Here is my old code.


And here is my new code.

\seq_new:N \itemsupernote
\NewDocumentCommand{\supernote}{sm} {
    \seq_put_right:Nn \itemsupernote {#2}

Calling the function works the same way for both

\supernote{Here is my example

and here is the other half}

Here is my error for the new method in case it helps.

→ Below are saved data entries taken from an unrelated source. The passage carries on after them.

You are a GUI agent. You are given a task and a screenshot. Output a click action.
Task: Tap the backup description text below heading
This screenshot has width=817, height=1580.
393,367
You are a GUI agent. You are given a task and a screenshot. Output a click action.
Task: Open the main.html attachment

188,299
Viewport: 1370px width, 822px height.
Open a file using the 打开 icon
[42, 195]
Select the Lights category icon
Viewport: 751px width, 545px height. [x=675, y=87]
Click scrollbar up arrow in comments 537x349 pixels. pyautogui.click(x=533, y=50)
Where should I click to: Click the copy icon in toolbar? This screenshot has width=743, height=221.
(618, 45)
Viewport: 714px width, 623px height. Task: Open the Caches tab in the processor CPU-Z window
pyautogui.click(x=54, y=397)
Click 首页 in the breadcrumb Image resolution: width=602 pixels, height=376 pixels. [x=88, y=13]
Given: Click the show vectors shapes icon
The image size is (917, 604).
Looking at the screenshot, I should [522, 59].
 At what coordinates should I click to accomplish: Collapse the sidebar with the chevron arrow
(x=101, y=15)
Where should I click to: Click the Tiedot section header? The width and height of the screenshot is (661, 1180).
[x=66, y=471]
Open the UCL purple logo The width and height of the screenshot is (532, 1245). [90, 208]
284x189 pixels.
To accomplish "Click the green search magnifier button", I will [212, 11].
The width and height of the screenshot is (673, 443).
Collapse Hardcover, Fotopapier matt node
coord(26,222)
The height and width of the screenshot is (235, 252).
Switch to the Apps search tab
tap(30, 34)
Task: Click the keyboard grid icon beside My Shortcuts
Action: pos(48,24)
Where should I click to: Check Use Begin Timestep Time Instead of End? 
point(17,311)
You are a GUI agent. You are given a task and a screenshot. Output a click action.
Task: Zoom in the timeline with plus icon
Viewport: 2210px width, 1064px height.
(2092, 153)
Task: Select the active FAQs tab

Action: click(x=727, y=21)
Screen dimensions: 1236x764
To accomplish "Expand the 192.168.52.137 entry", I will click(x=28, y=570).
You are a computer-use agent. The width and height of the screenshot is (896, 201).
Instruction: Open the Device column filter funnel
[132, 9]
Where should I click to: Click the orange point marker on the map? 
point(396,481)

runaway argument? {here is my example Paragraph ended before \supernote was omplete.
<to be read again> \par l.109 
  • What's the s-type argument for here?
    – Joseph Wright
    Feb 5, 2016 at 22:55
  • @JosephWright May be to easily expand the command in the future? I tend to add so to certain macros that might need \foo* or even \foo[..] just to make it easy in the future.
    – Manuel
    Feb 5, 2016 at 22:57
  • @Manuel They're both optional and the point of xparse is that the interface isn't tied to the internals, so adding them later should be trivial anyway.
    – Joseph Wright
    Feb 5, 2016 at 22:58
  • @JosephWright I mean just to avoid typing in the future (I answered because you could see similar code in my .tex, I don't know Bob's reason). \NewDocumentCommand \foo { s o m } { \bob_foo:n { #3 } } just so I don't have to change #1 to #3 in the future. Pure laziness, at least on my side.
    – Manuel
    Feb 5, 2016 at 23:00

1 Answer 1


The issue is not with the code layer (which is all 'long'), but with your interface set up. As the more common case for document commands is that they should only take short pieces of text, xparse creates 'short' commands as-standard. To make an argument 'long' you need to mark it as such with a +

\NewDocumentCommand \supernote { s +m }
    \seq_put_right:Nn \itemsupernote {#2}

Notice that xparse deals with long/short arguments on an argument-by-argument basis rather than switching all of them in one go.

  • 1
    Aside: the sequence really should be called something like \l_bob_note_seq
    – Joseph Wright
    Feb 5, 2016 at 22:51
  • How come you don't have to specify that with the old \newcommand? As for the variable name thing, I thought you said (in another question of mine) that all variables are actually global?
    – Bob
    Feb 6, 2016 at 3:06
  • @Bob \newcommand is 'long' as standard and you have to use \newcommand* to be more restrictive. (Lamport only provided \newcommand, the current LaTeX team added the starred form in 1994 but couldn't change the existing behaviour).
    – Joseph Wright
    Feb 6, 2016 at 6:31
  • @Bob Variable are declared globally, but that's not the same as set globally. If your variable is meant to be set globally use \seq_gput_right:Nn and call it something like \g_bob_note_seq.